As future home to a combination of wet and dry labs, and both existing and new researchers, the integrated life sciences research facility will be designed to the exacting scientific requirements for laboratory spaces while building in flexibility that empowers team science.

“These will be extremely flexible laboratories that are able to morph over time as science evolves. As opposed to having one researcher in one area working on their own project and another tucked away working on something else, the type of space we’re envisioning will maximize the potential for interdisciplinary work and the cross-fertilization of ideas.”

The site’s ambitious integration of landscape and architecture is matched by its sustainability goals. In line with Brown’s pledge to reach net-zero energy and carbon emissions by 2040, the state-of-the-art facility will be Brown’s first built project to conduct a full embodied carbon life-cycle analysis for all systems and materials.
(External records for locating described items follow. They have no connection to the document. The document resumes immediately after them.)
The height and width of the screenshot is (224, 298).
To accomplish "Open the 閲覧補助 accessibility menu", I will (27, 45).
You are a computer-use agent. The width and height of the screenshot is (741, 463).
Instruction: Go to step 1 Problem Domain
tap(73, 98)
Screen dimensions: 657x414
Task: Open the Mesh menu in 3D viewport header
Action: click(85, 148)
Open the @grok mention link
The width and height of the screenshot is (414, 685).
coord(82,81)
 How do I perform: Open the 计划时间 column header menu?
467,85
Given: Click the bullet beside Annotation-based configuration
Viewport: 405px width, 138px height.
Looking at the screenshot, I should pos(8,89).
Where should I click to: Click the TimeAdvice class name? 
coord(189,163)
The all-electric laboratory building will be powered by 100% renewable electricity and equipped with resilient emergency backup systems.

TenBerke and Ballinger are also partnered on the construction of the Upper Science Hill Development at Yale, a new complex for quantum science, engineering and material sciences, set for completion in 2030. Together with Stimson as landscape architect, TenBerke completed Brown’s new all-electric, hybrid-CLT Brook Street Residence Halls, which welcomed the first cohort of students in Fall 2023. Previously, Ballinger completed Brown’s Sidney E. Frank Hall for Life Sciences in 2006.
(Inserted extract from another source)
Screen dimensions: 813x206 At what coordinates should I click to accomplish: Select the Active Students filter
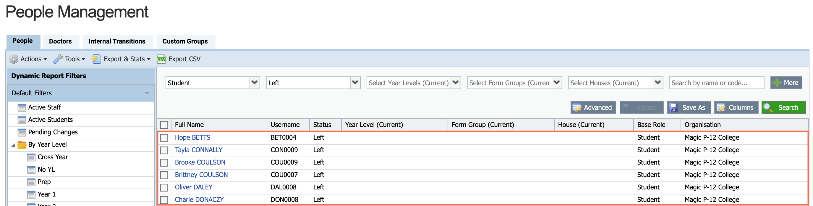click(x=50, y=120)
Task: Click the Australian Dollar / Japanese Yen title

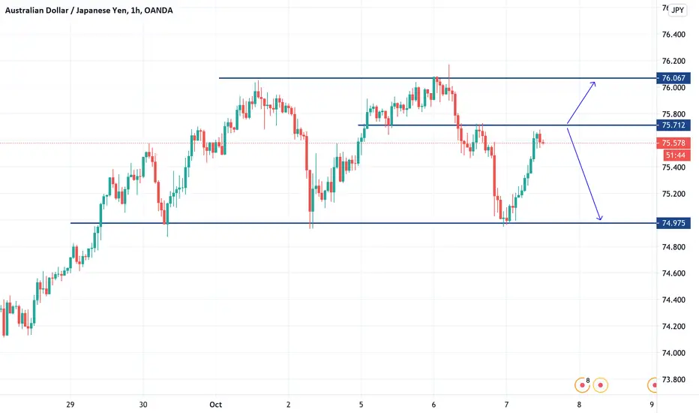Action: click(x=89, y=10)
In strengthening connections to its unique urban condition as much as to the broader university context, the interdisciplinary building will layer the site’s past and future to create an enduring sense of place for research at Brown, in Providence, and beyond. Pending full construction authorization by Brown’s governing board, the Danoff Laboratories facility will be delivered with a Lean Design-Build process and is targeting completion in 2027.